Wer Sheldon Cooper aus der Fernsehserie „The Big Bang Theorie“
mag, der wird auch dieses Buch mögen… behaupte ich mal… jedenfalls geht es mir
so. Der Protagonist Don Tillman agiert ähnlich wie Sheldon in sozialen Räumen,
was zu skurrilen Situationen führt, die zumindest für den Leser, der ja nur
Beobachter ist und nicht involviert, durchaus amüsant ist. Mit einem solchen
Menschen tatsächlich zu interagieren führt sicherlich oft zu Verwirrung bei den
Beteiligten… darüber zu lesen jedoch macht einfach Freude… regt aber
auch zum Nachdenken an.
Don Tillman analysiert das Verhalten seiner Mitmenschen auf eine
sehr sachliche Weise, was dazu führt, dass man Dinge aus einem anderen, einem
nahezu emotionslosen, Blickwinkel betrachtet.

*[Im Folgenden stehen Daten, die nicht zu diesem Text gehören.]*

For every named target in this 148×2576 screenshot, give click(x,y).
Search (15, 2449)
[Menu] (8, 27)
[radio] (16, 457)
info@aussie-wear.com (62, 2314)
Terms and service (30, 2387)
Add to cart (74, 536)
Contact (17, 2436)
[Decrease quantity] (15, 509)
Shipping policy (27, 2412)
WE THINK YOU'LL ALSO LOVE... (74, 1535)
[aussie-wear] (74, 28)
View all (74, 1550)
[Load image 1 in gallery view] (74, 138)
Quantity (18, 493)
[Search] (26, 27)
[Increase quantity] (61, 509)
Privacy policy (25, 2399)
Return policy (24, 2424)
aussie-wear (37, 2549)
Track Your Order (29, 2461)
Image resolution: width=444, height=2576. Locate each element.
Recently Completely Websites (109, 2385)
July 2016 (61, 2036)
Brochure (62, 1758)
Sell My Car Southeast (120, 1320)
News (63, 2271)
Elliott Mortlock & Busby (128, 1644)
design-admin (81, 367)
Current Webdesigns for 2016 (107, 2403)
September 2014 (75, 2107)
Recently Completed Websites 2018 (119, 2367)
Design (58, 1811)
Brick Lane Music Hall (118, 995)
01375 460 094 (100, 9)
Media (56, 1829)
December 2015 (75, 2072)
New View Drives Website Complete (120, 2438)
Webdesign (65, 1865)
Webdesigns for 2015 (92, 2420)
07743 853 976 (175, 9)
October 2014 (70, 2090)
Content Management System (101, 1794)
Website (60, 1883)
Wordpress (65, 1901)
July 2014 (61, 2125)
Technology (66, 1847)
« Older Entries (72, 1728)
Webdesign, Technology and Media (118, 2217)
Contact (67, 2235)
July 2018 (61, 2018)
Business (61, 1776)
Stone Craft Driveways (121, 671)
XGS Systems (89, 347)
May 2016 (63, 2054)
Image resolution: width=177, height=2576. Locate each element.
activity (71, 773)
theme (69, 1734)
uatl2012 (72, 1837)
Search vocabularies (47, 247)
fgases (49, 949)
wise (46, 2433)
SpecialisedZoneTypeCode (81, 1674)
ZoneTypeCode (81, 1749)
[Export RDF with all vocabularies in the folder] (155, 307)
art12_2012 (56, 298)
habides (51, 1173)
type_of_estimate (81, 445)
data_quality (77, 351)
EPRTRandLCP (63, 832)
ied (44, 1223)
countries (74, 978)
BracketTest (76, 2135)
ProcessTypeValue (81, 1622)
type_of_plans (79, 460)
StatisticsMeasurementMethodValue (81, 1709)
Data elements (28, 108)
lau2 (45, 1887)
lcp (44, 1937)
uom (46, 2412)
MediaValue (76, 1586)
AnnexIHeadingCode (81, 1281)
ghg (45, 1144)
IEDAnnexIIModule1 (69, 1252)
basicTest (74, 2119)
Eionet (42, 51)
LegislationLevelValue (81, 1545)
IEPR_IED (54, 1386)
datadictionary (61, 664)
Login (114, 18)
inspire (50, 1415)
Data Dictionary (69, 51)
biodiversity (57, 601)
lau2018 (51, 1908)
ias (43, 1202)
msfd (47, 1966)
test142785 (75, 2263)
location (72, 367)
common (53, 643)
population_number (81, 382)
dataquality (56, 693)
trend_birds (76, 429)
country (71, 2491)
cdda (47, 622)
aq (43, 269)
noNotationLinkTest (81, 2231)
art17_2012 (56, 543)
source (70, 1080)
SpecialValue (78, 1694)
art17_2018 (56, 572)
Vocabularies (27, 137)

Er stellt sich beispielsweise so
vor: „Ich bin neununddreißig Jahre alt, groß, durchtrainiert und intelligent,
mit relativ hohem gesellschaftlichem Status und überdurchschnittlichem
Einkommen als Assistenzprofessor. Gemäß den Gesetzen der Logik sollte ich für
eine ganze Reihe von Frauen attraktiv sein. Im Reich der Tiere würde ich mich
erfolgreich vermehren.“
Aufgrund der Tatsache, dass er auf „normalem“ Wege keine Partnerin
findet- trotz seiner offensichtlichen Eignung- entwickelt er das Ehefrauen-
Projekt. Er ist Genetiker, Wissenschaftler und also geht er das Ganze
wissenschaftlich an: er entwickelt einen Fragebogen… seine Argumente und
Einschätzungen von Situationen sind so, dass man sie rein intellektuell
nachvollziehen kann, aber der Mensch ist eben nicht nur Geist, er ist auch
Seele, er hat auch Emotionen… die meisten jedenfalls. Don jedoch hat zu
Emotionen, seinen eigenen, wie auch denen anderer nicht den Zugang, den der
Durchschnittsmensch offensichtlich hat. Konventionen sind ihm bekannt, er kann
aber in vielen keine Logik erkennen, die sie ja auch oft nicht haben… und
hinterfragt sie darum, stellt sie komplett in Frage oder ignoriert sie, eben
weil sie aus seiner Sicht keinen Sinn ergeben, keinen Zweck erfüllen… An vielen
Stellen dachte ich: er hat so recht!!! Es ist so sinnlos, überholt oder
verlogen, sich so zu verhalten… aber es ist eben gesellschaftlicher Konsens,
hat sich so entwickelt und also halten sich alle daran bzw. die meisten.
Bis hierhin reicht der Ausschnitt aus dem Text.